+++ STORED ROWS
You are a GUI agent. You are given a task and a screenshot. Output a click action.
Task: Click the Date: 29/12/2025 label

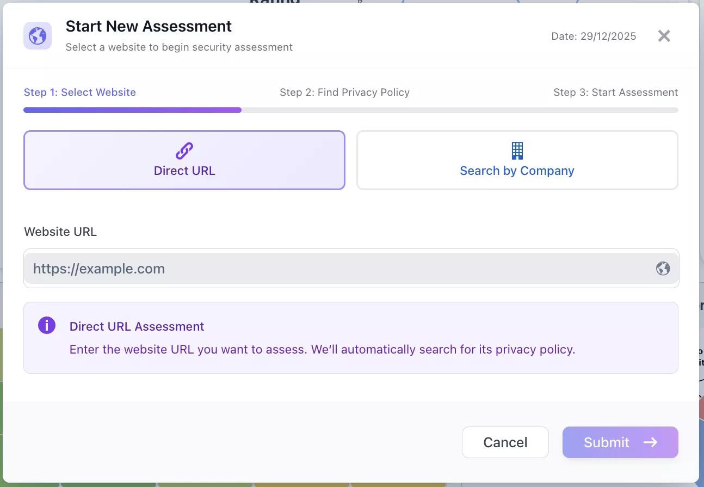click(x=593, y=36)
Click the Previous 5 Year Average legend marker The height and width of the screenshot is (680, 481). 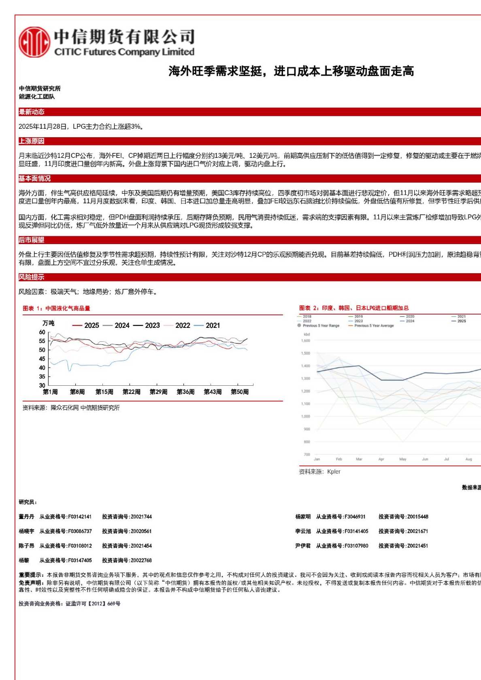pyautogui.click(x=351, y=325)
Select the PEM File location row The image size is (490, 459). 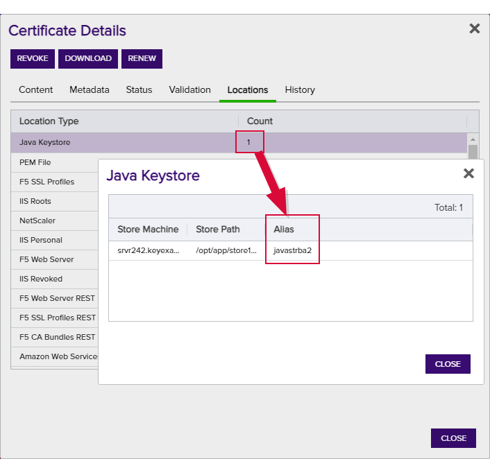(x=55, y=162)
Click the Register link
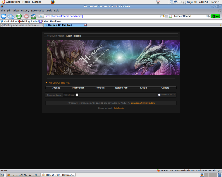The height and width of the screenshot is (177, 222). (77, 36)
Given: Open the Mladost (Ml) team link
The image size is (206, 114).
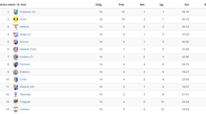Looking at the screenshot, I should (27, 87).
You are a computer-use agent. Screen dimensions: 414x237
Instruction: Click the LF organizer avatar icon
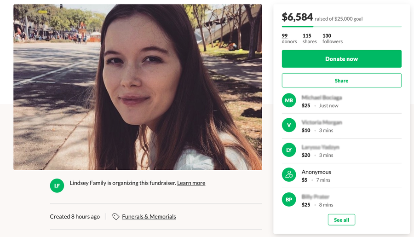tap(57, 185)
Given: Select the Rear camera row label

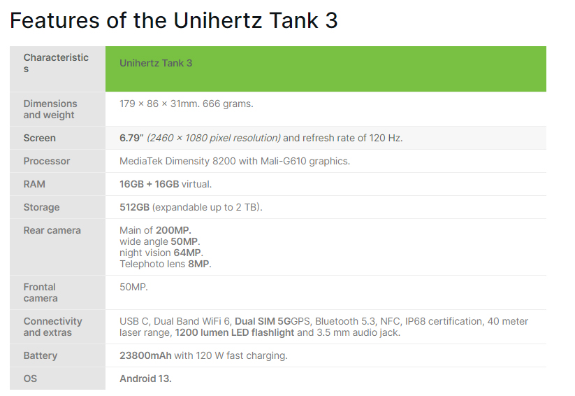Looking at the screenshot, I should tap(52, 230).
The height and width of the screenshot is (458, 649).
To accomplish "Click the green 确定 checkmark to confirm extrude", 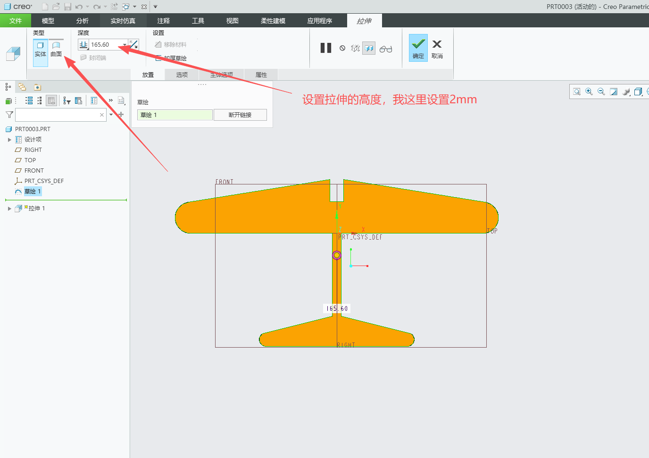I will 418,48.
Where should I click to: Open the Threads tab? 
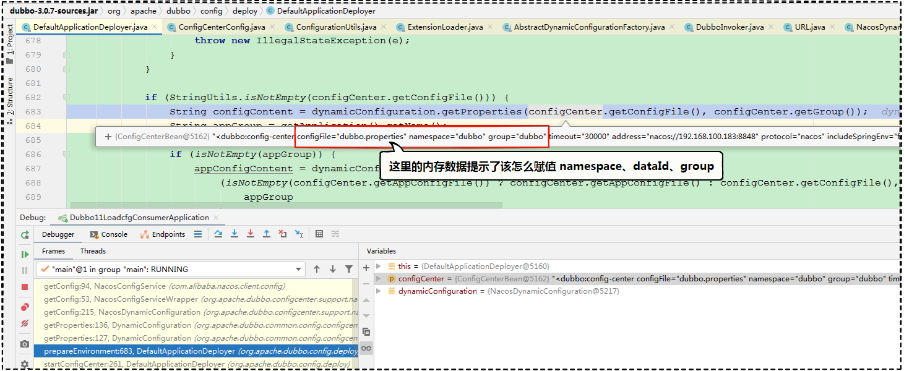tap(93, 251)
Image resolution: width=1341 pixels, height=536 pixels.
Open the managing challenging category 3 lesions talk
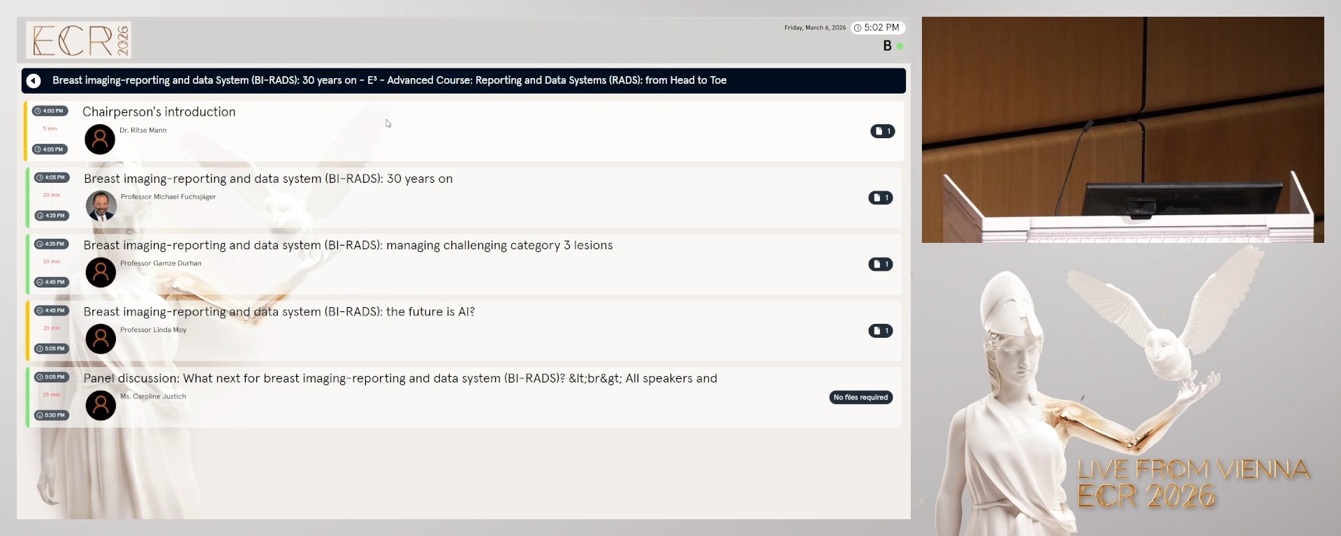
++++++
_WHAT YOU SHOULD DO_: How many lines of the listing above contain the string "label"? Treat case as significant, and reply with the number alone.

_EXERCISE SOLUTION_: 2